[Collected data]
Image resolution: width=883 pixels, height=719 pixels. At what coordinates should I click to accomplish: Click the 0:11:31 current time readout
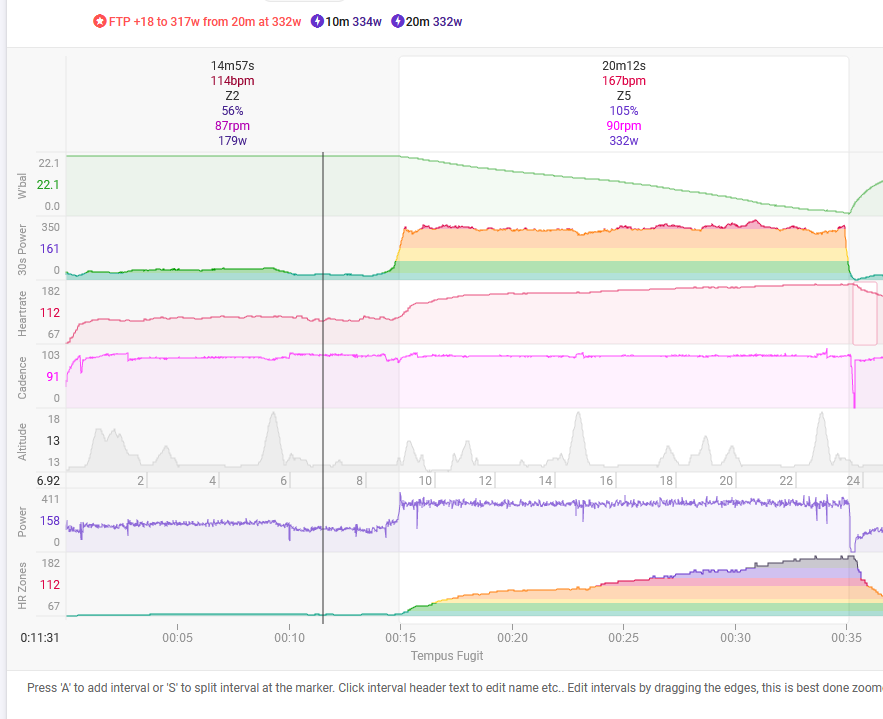39,636
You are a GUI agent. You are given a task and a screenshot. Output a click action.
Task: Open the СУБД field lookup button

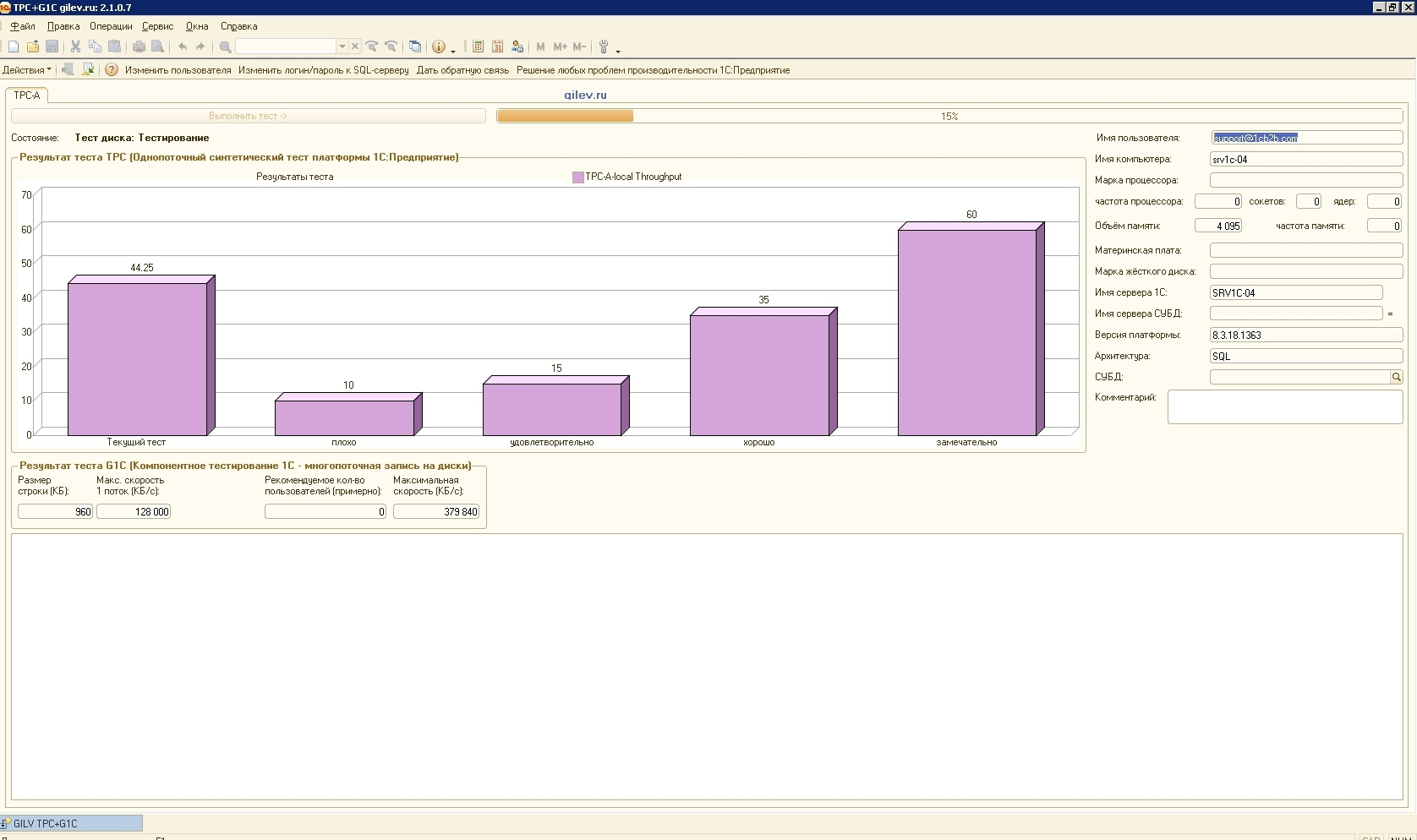click(1396, 377)
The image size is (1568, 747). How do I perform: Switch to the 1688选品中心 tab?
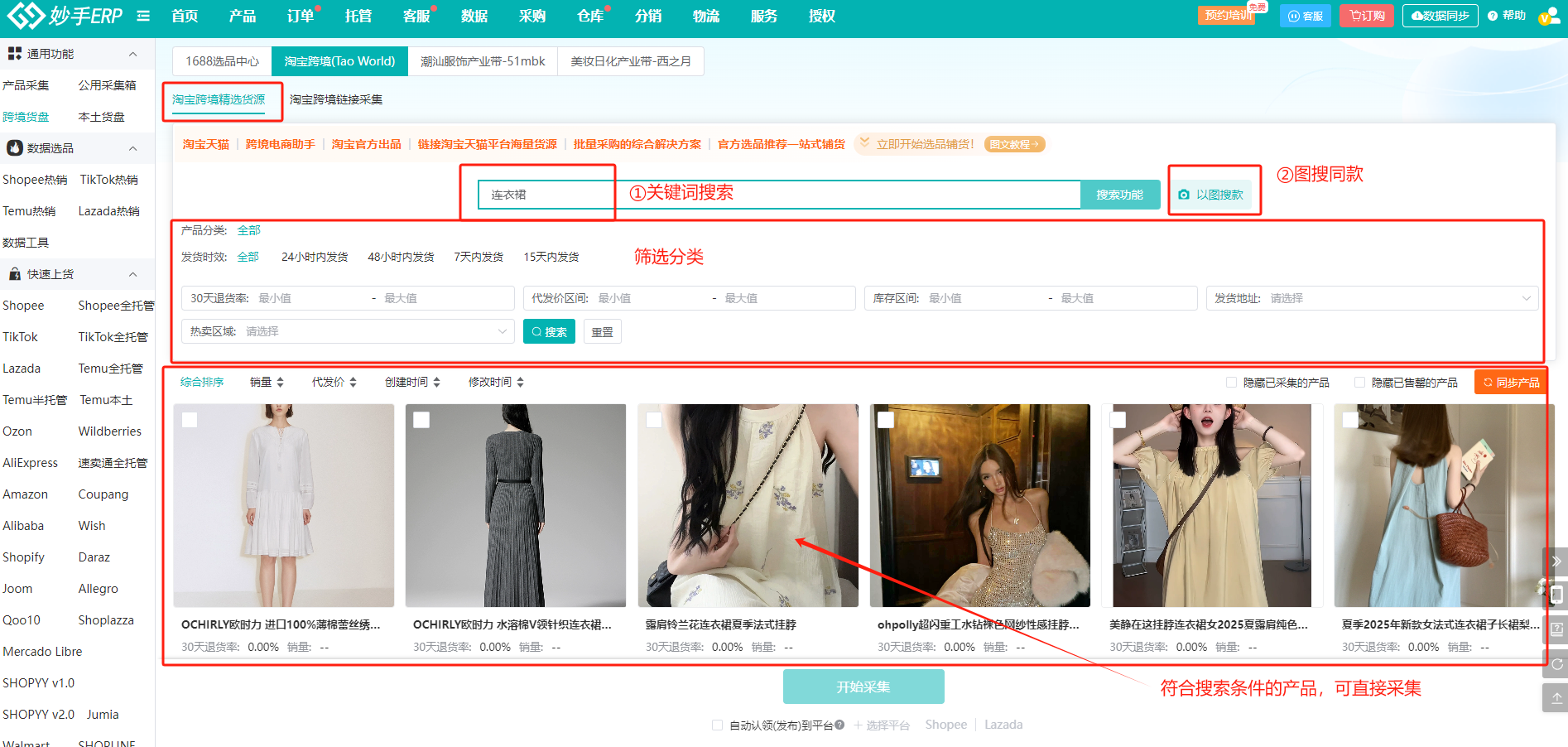tap(222, 61)
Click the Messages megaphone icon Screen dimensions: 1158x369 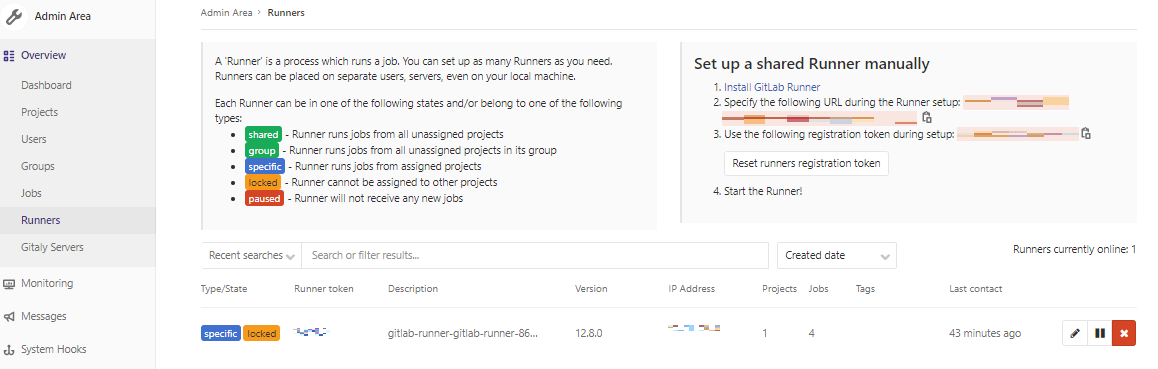coord(9,317)
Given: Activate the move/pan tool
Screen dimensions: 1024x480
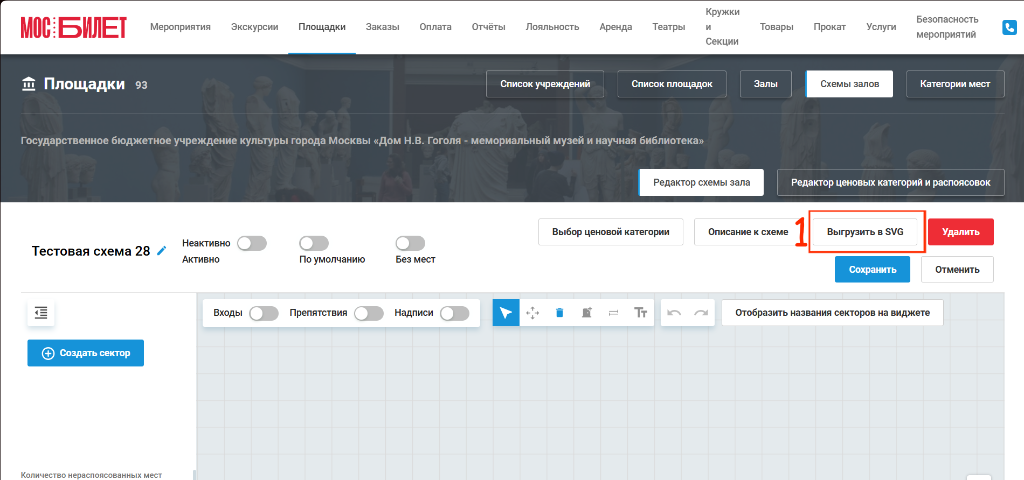Looking at the screenshot, I should [x=532, y=313].
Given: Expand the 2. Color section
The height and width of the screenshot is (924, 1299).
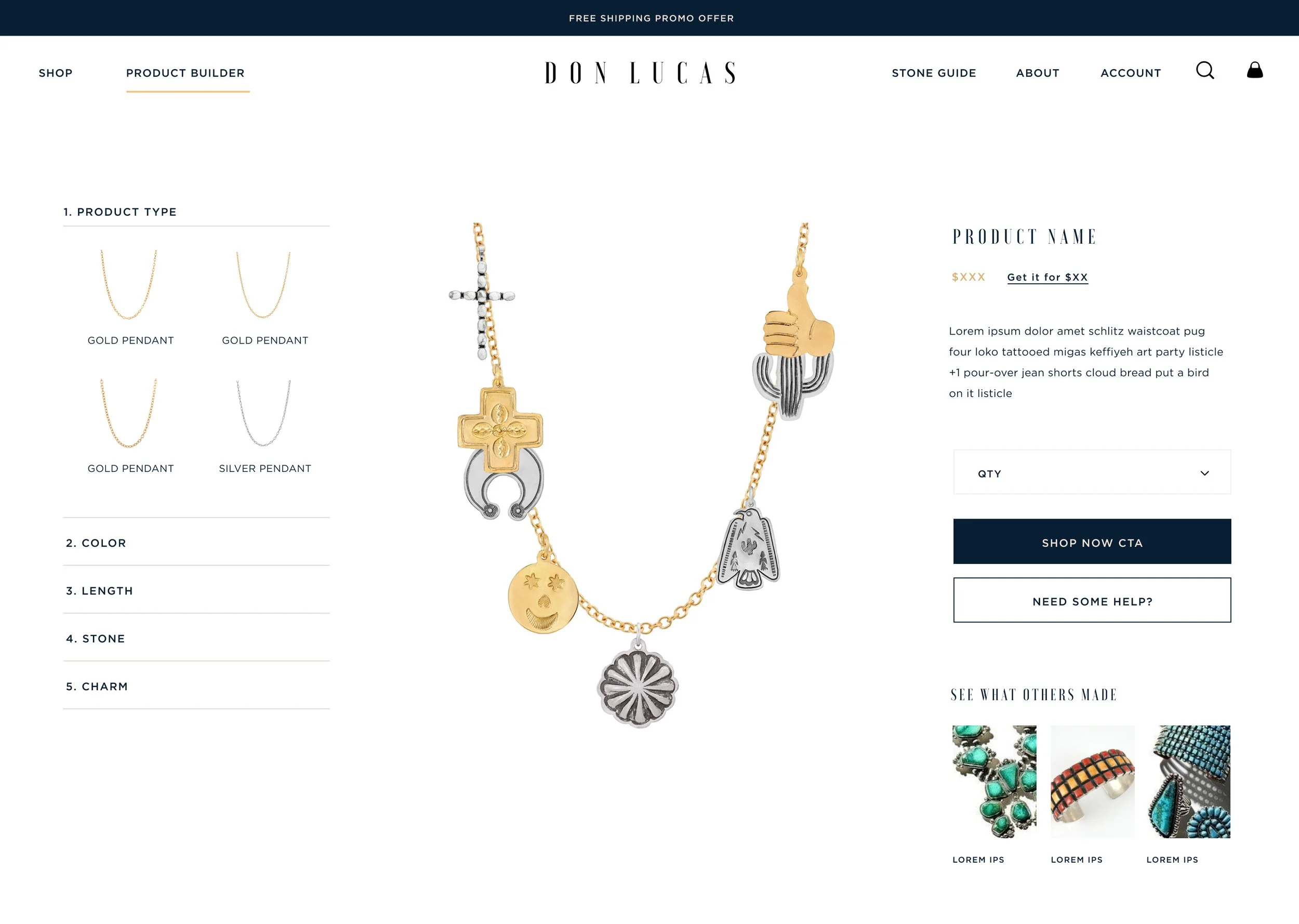Looking at the screenshot, I should click(196, 543).
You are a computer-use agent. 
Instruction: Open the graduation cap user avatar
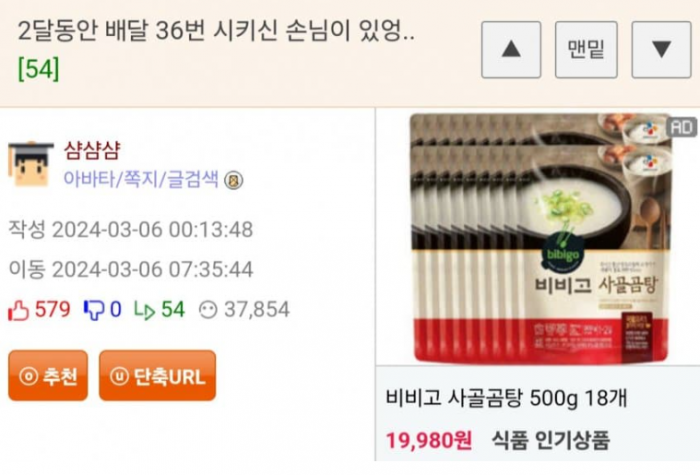[x=30, y=164]
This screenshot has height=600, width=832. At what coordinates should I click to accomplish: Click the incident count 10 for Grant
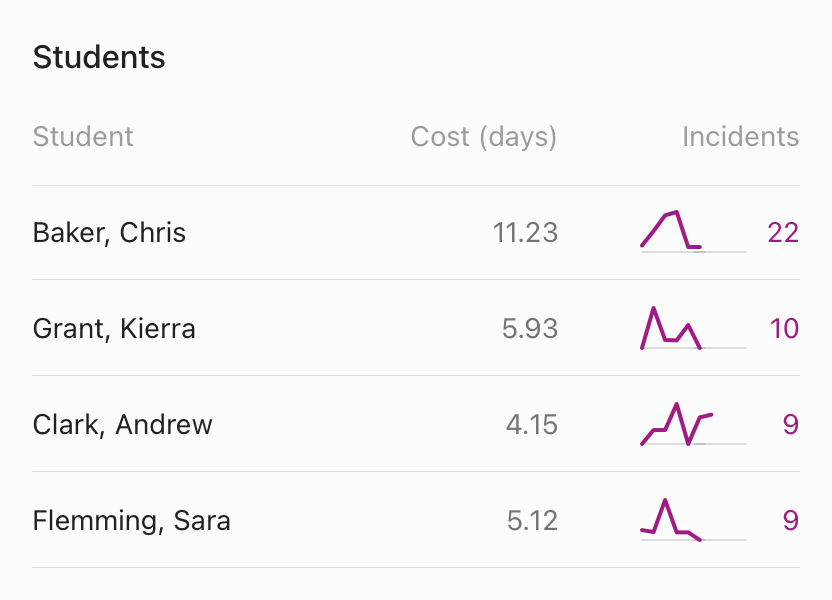click(x=784, y=329)
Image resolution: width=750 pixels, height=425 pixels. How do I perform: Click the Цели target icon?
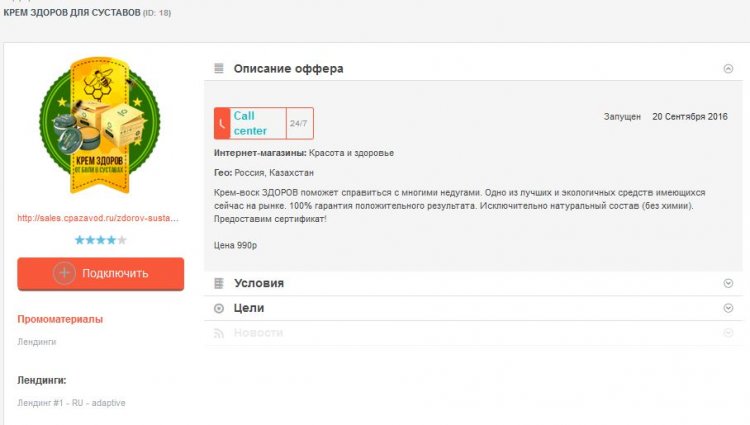point(219,309)
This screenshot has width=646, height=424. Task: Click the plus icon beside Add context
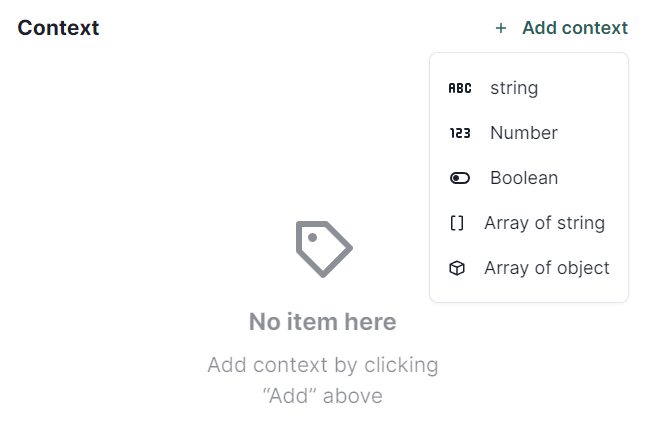pos(501,28)
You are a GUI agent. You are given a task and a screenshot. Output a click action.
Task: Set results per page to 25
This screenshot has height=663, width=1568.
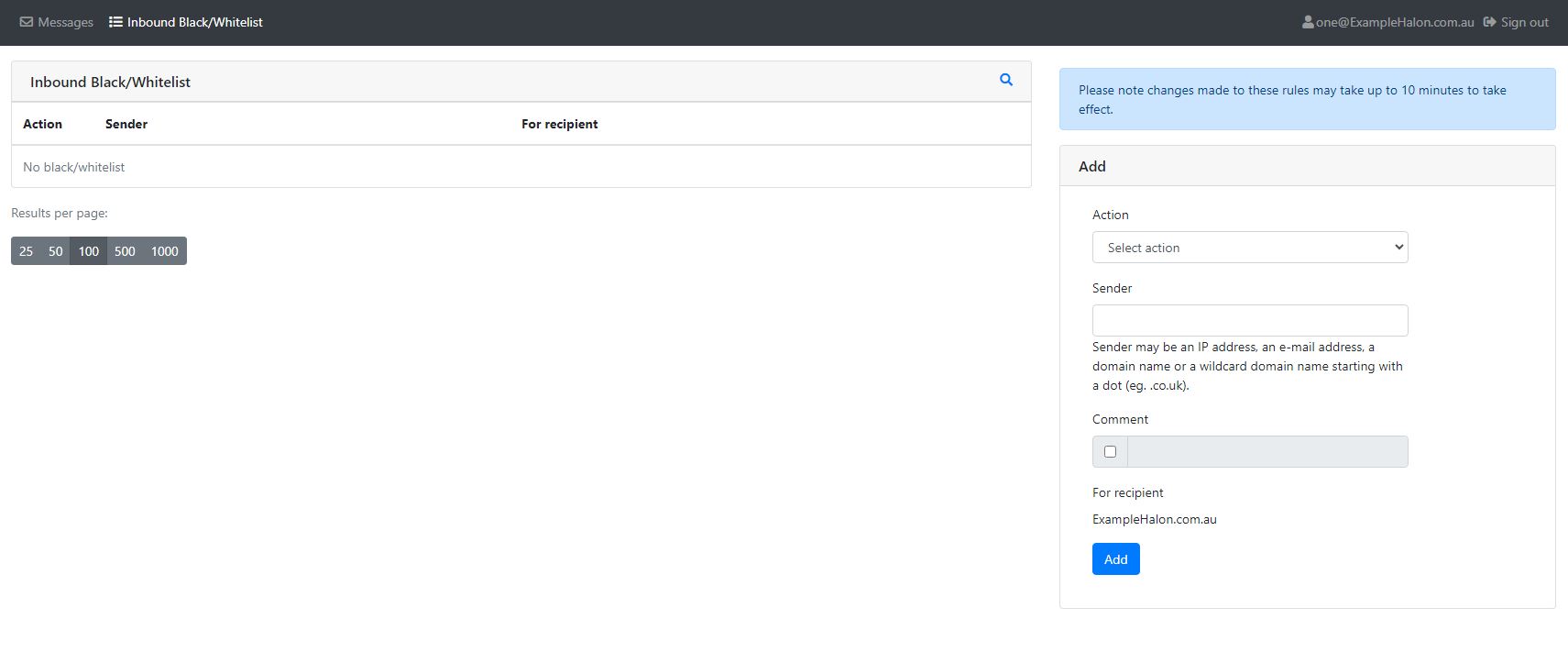tap(27, 251)
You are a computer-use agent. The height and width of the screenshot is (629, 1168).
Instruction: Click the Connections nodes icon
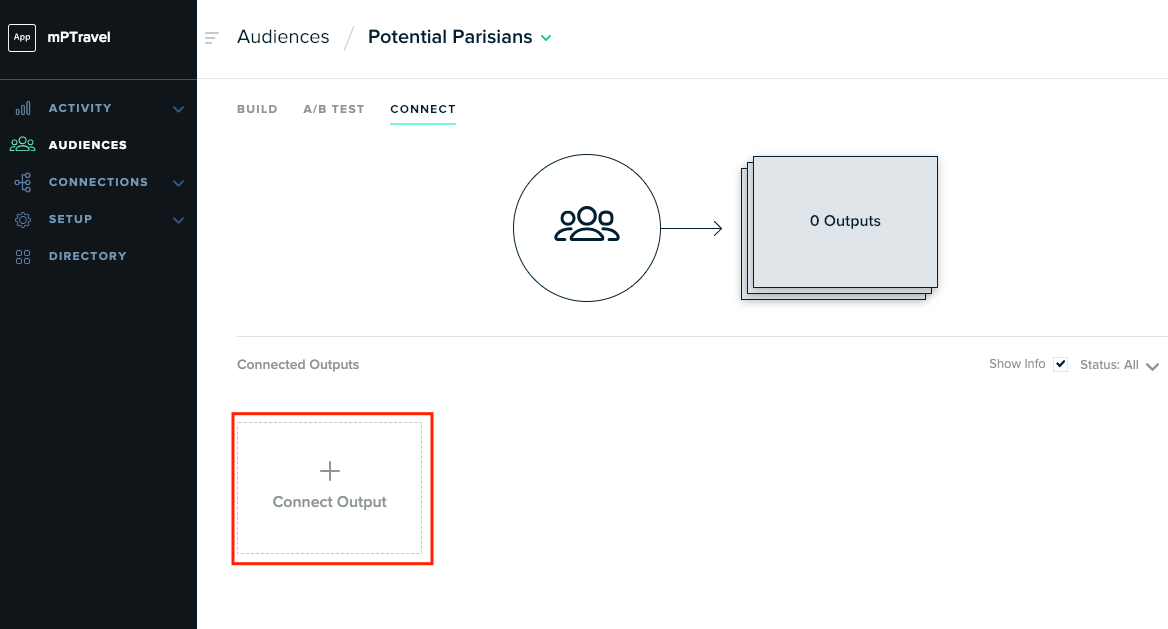(x=23, y=182)
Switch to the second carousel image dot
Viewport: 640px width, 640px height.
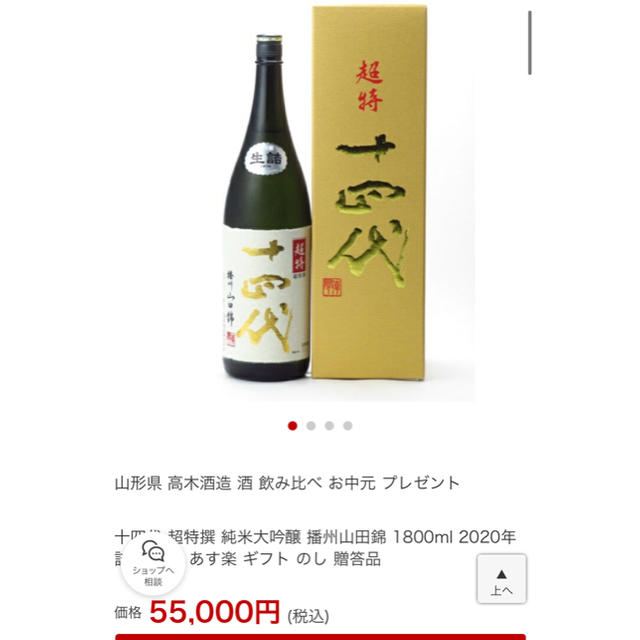[x=311, y=426]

* _To do_:
Exclude every picture, then return precisely the lines that run from the line containing "Screen dimensions: 1024x480" through the end of the entries above.

* _Answer for the task_:
Screen dimensions: 1024x480
Looking at the screenshot, I should [x=532, y=313].
Given: Expand the 2. Color section
The height and width of the screenshot is (924, 1299).
Looking at the screenshot, I should click(196, 543).
You are a computer-use agent. 
Instruction: Open the graduation cap user avatar
[x=30, y=164]
This screenshot has height=600, width=832. At what coordinates should I click to accomplish: Click the incident count 10 for Grant
click(x=784, y=329)
Image resolution: width=750 pixels, height=425 pixels. How do I perform: Click the Цели target icon?
point(219,309)
This screenshot has width=646, height=424. Task: Click the plus icon beside Add context
pos(501,28)
You are a GUI agent. You are given a task and a screenshot. Output a click action.
Task: Set results per page to 25
This screenshot has height=663, width=1568.
tap(27, 251)
You are a computer-use agent. The height and width of the screenshot is (629, 1168).
Instruction: Click the Connections nodes icon
(x=23, y=182)
Switch to the second carousel image dot
Viewport: 640px width, 640px height.
[x=311, y=426]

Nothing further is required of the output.